— EXERCISE —
Once you find the line that contains "Chandlery Above (71, 1872)", write out that line and every line after it to the end of the records, exactly and with nothing else.

— DATASET —
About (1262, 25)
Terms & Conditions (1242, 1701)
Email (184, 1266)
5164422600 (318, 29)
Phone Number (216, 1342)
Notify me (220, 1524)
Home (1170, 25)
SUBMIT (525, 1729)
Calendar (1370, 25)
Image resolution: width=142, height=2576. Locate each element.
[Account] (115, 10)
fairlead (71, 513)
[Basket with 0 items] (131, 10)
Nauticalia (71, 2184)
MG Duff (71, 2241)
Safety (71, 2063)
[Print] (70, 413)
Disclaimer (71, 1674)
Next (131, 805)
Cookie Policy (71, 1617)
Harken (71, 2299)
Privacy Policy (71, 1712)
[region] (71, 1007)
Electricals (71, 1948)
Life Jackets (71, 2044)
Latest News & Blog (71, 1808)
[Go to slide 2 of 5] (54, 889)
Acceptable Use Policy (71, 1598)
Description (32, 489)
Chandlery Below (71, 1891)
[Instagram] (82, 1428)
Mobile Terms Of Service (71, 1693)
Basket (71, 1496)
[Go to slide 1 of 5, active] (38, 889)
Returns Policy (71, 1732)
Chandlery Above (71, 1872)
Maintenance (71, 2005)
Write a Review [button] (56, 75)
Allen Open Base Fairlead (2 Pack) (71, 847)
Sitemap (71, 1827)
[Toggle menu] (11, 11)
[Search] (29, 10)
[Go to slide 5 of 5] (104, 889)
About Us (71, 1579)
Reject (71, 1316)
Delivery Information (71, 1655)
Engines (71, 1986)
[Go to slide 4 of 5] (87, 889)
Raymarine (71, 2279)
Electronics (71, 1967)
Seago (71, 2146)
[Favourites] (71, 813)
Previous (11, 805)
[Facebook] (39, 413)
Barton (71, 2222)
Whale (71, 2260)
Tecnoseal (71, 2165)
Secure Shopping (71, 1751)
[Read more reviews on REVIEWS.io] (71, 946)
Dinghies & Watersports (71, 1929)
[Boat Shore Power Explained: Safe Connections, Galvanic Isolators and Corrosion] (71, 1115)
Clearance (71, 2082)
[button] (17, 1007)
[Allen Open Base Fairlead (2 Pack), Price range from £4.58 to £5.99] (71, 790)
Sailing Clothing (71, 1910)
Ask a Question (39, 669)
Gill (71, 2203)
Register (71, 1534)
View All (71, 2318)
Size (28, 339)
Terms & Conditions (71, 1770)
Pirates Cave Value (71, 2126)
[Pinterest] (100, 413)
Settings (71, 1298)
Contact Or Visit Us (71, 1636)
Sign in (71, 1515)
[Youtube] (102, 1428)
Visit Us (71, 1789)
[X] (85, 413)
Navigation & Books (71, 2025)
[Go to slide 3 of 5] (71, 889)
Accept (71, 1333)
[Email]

— SOLUTION —
Chandlery Above (71, 1872)
Maintenance (71, 2005)
Write a Review [button] (56, 75)
Allen Open Base Fairlead (2 Pack) (71, 847)
Sitemap (71, 1827)
[Toggle menu] (11, 11)
[Search] (29, 10)
[Go to slide 5 of 5] (104, 889)
About Us (71, 1579)
Reject (71, 1316)
Delivery Information (71, 1655)
Engines (71, 1986)
[Go to slide 4 of 5] (87, 889)
Raymarine (71, 2279)
Electronics (71, 1967)
Seago (71, 2146)
[Favourites] (71, 813)
Previous (11, 805)
[Facebook] (39, 413)
Barton (71, 2222)
Whale (71, 2260)
Tecnoseal (71, 2165)
Secure Shopping (71, 1751)
[Read more reviews on REVIEWS.io] (71, 946)
Dinghies & Watersports (71, 1929)
[Boat Shore Power Explained: Safe Connections, Galvanic Isolators and Corrosion] (71, 1115)
Clearance (71, 2082)
[button] (17, 1007)
[Allen Open Base Fairlead (2 Pack), Price range from £4.58 to £5.99] (71, 790)
Sailing Clothing (71, 1910)
Ask a Question (39, 669)
Gill (71, 2203)
Register (71, 1534)
View All (71, 2318)
Size (28, 339)
Terms & Conditions (71, 1770)
Pirates Cave Value (71, 2126)
[Pinterest] (100, 413)
Settings (71, 1298)
Contact Or Visit Us (71, 1636)
Sign in (71, 1515)
[Youtube] (102, 1428)
Visit Us (71, 1789)
[X] (85, 413)
Navigation & Books (71, 2025)
[Go to slide 3 of 5] (71, 889)
Accept (71, 1333)
[Email]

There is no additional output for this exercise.